The deeper into the waters I go the more of the island I see, but I know that if I keep moving away from the island it will eventually become a small spec in the distance. I wonder if life is like that. Each day you see more, learn more, experience more, and one day you realize just how small everything is in the grand scheme of it all. It’s an intriguing thought.

A particularly clear morning provided a gorgeous opportunity to capture the ocean and south side of the island on the way to a meeting

A particularly clear morning provided a gorgeous opportunity to capture the ocean and south side of the island on the way to a meeting

 

 

 

 

 

 

 

Anyways… here is a compilation of five lessons I’ve learned during a five year fixation on Haiti as told by Haitian proverbs and sayings.
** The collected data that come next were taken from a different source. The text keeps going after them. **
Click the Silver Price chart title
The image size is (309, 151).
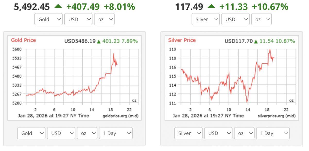point(182,40)
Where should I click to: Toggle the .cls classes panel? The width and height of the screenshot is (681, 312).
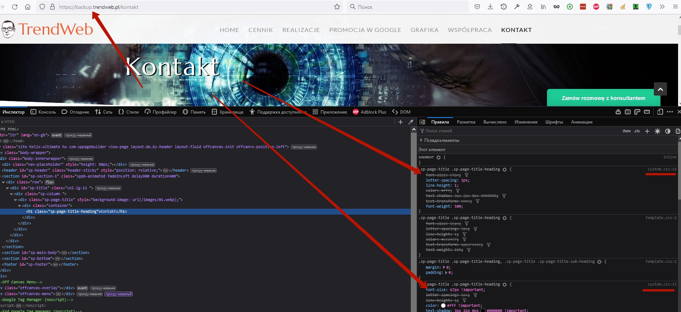point(637,131)
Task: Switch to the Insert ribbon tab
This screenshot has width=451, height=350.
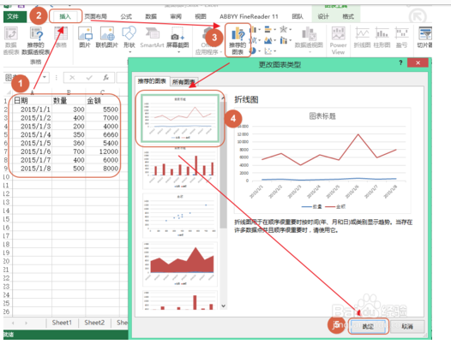Action: click(x=65, y=16)
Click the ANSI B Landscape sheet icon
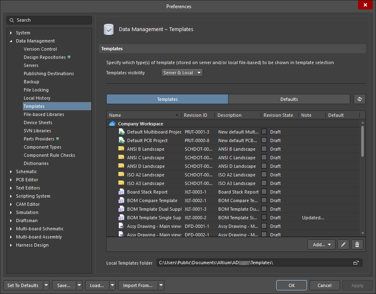The image size is (376, 294). click(x=121, y=149)
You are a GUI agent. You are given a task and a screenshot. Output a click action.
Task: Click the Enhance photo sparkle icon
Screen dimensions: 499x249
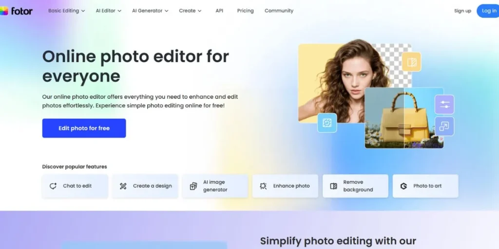click(264, 186)
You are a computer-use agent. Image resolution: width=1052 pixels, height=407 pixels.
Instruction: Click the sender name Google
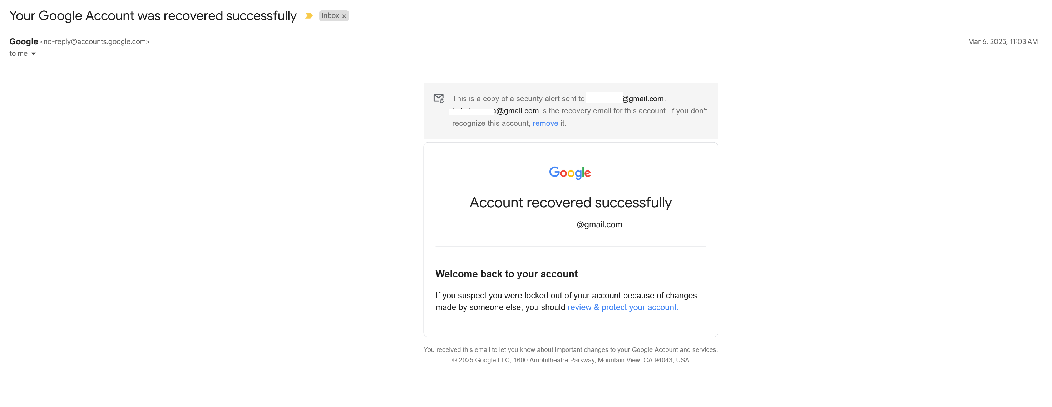tap(24, 41)
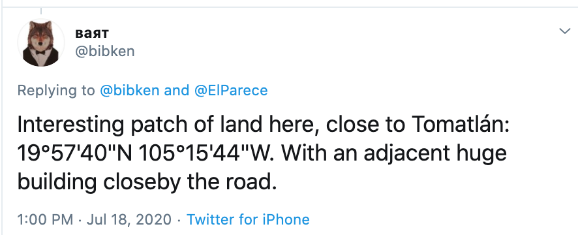Viewport: 578px width, 235px height.
Task: Click the Jul 18, 2020 date
Action: coord(129,219)
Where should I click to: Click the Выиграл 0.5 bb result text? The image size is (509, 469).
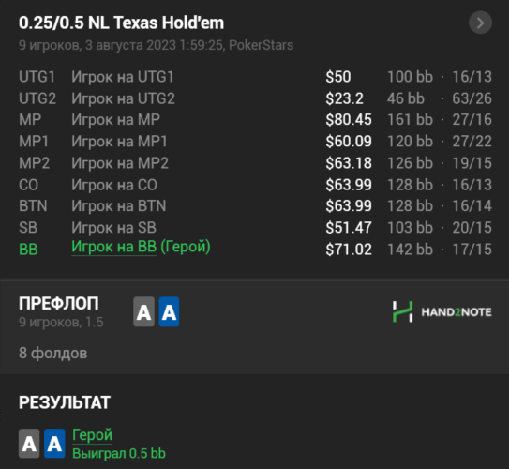(119, 453)
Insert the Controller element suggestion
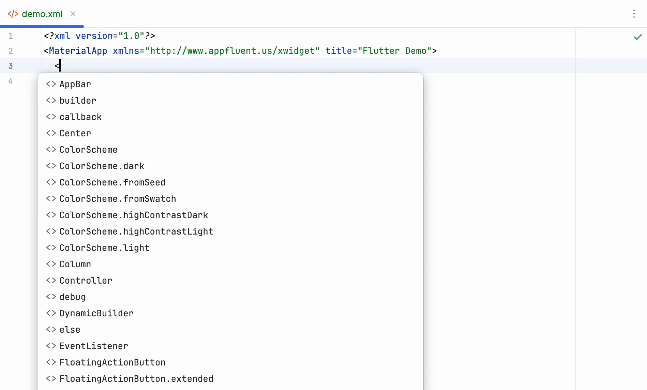647x390 pixels. tap(86, 281)
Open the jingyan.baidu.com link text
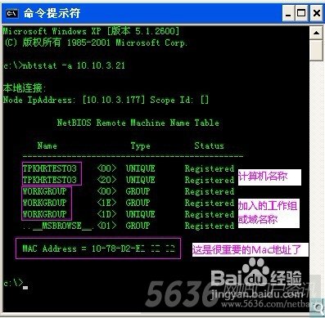 [257, 294]
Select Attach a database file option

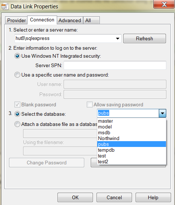tap(17, 124)
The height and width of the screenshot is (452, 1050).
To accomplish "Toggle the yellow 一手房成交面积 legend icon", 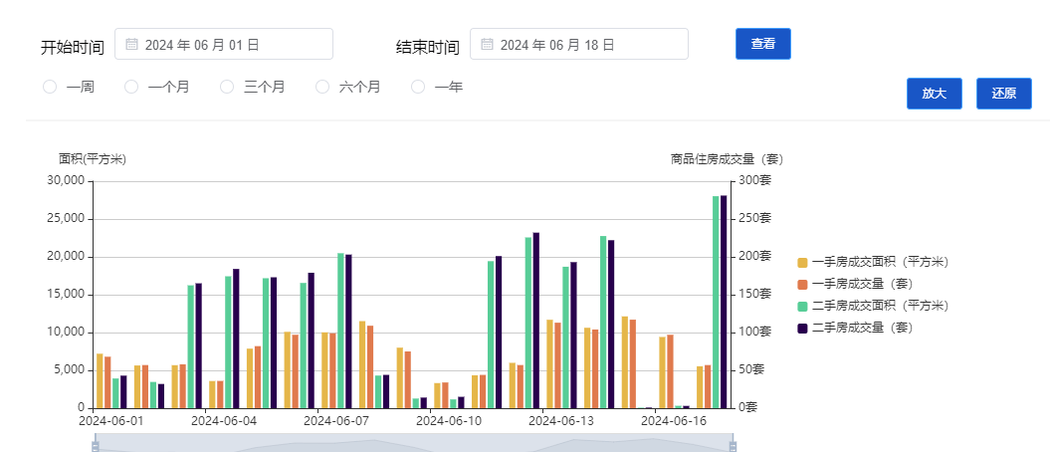I will [x=802, y=263].
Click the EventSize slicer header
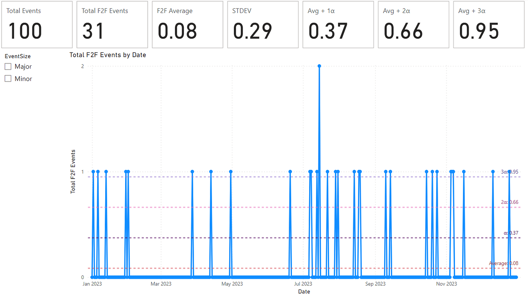Viewport: 528px width, 296px height. (17, 56)
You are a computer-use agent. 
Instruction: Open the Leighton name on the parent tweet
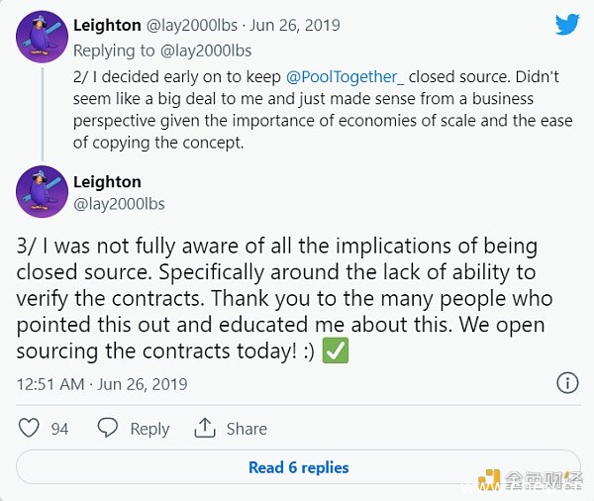(x=107, y=26)
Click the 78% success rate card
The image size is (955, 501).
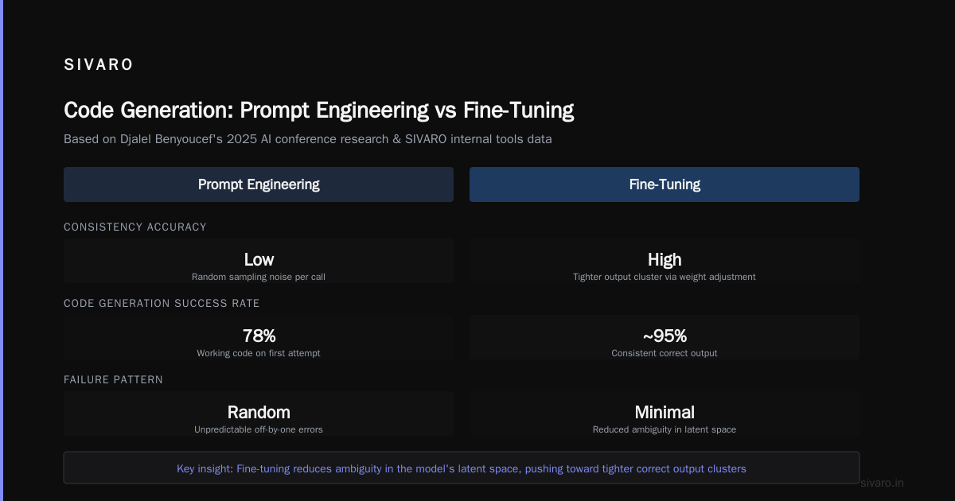(x=259, y=338)
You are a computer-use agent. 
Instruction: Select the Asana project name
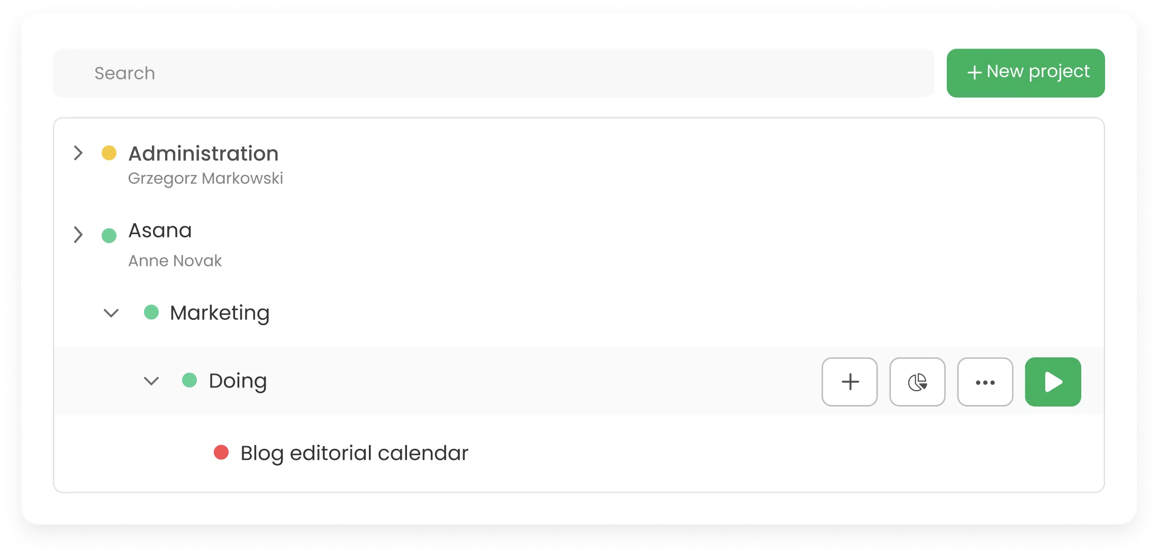point(160,231)
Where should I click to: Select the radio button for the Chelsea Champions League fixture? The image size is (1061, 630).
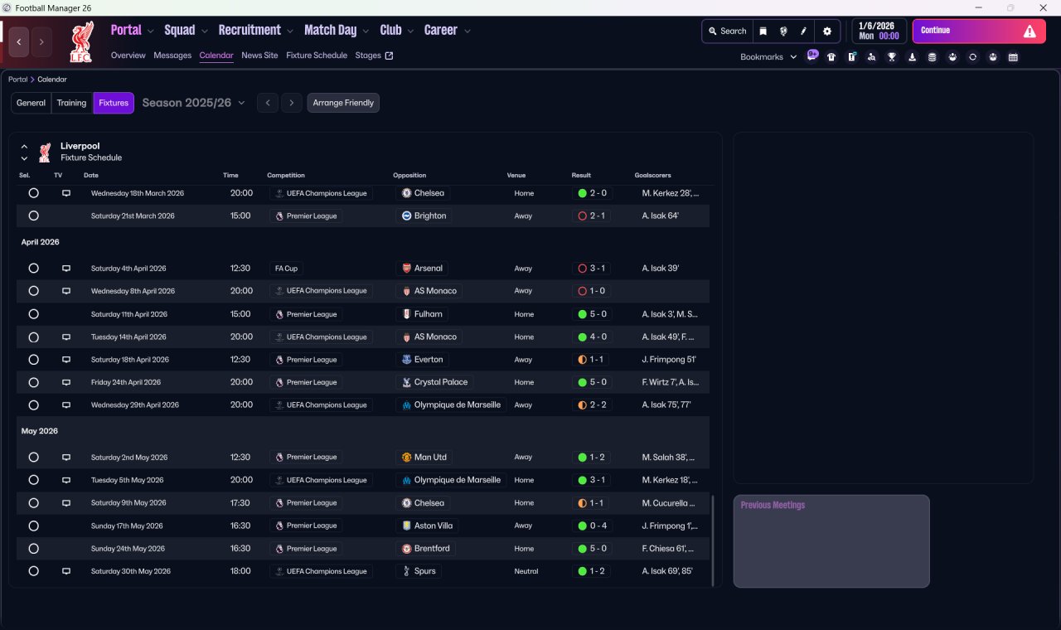click(33, 193)
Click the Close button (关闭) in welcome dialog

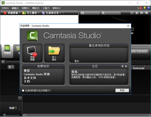122,90
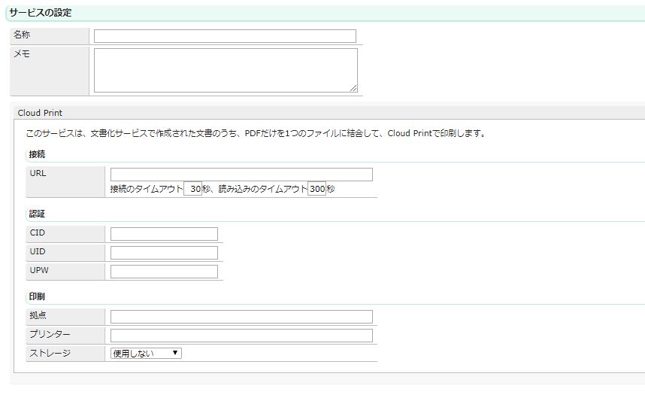Grab the メモ textarea resize handle
The image size is (645, 395).
click(x=353, y=88)
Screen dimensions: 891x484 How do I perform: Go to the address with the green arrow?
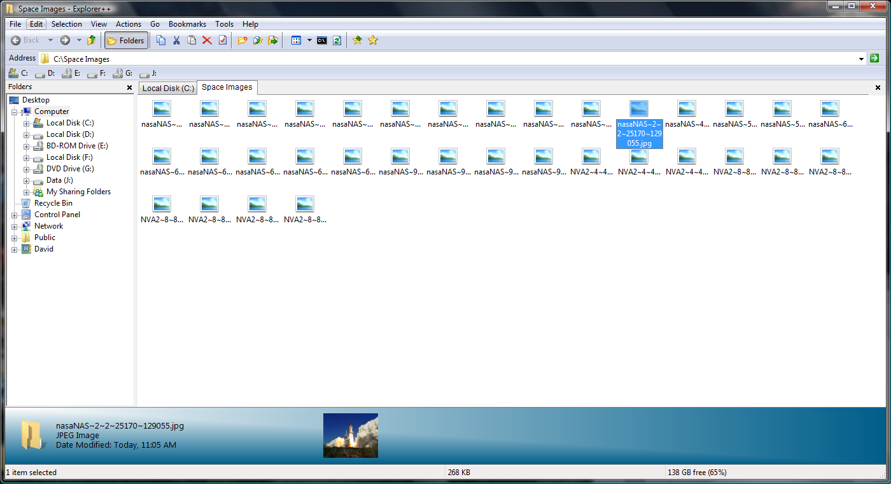(x=874, y=58)
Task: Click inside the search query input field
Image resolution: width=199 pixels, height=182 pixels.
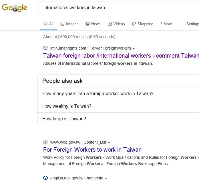Action: pos(114,8)
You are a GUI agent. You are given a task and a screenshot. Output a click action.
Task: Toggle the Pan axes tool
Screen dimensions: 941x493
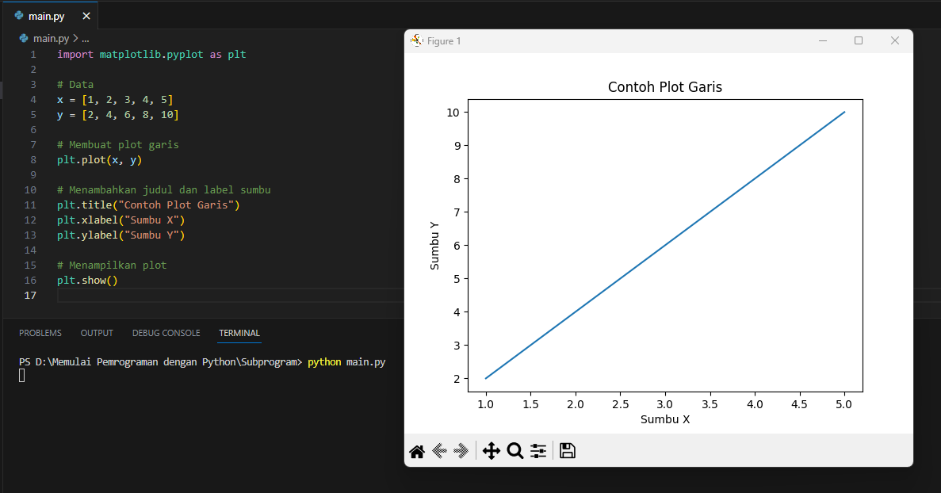pos(491,451)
  1. Figi ou se paspo ou…Your smile is your passport. This was the first proverb I came across when preparing for my first trip to Haiti, meaning a kind smile paired with an attempt to communicate in Creole will get you many places that you need to go. While Haitian and American cultures, communication contexts, economic statuses and a plethora of other things differ, we share the meaning of a smile and it goes to show how body language and actions often speak far louder than words. I also like to say that love knows no language…whether my Creole is working that day or not, I can love people regardless of what language they speak, their geographical origin, ethnic background, and many other things that often divide people are simply different from each other.
  2. Dye mon, gen mon… Beyond mountains, there are mountains. This little phrase packs quite a punch. Not only is this the meaning of the name Haiti (or so I’ve been told), the title of an insightful book by Tracy Kidder and Paul Farmer about their experiences working in Haiti, and an accurate description of the geography of Haiti—it is a kind reminder that after you face and conquer one problem or mountain, there is often another one waiting for you to traverse not too far in the distance. It would be hard for me to find a more accurate depiction of much of my time in Haiti thus far, one problem rolling right after the other. Yet while there are many literal and figurative mountains to climb here, the beauty that surrounds us and the richness found in the hike—though tiring at times—far surpass the momentary struggles and sticking points.
Some mountains take your breath away more than others. These in particular always stop me in my tracks.

Some mountains take your breath away more than others. These in particular always stop me in my tracks, or rather make me tell the driver stop  so I can take a picture

3. Piti, piti, zwazo fe nich li…Little by little the bird finishes its nest. I first heard this proverb in the context of learning to speak and understand Haitian Creole, and mezanmi (my goodness), this could not be more true! While we do not always know or see what the bird is doing while collecting and carrying twigs, threads, dirt, etc. off to an unknown location, piece by piece the bird crafts a safe haven for its babies and a foundation for a solid life. Little by little, piece by piece, a word here or there each day…and before you know it you are on your way to communicating in Kreyol—it just might take five years before you can put much of anything together! I’m finding this is also true of working in Haiti and of life in general. Each day I need to keep picking up twigs of information, threads of truth, the occasional ugly dirt of reality mixed in with the love of the process and maybe one day something beautiful and unexpected will be created from which to work from.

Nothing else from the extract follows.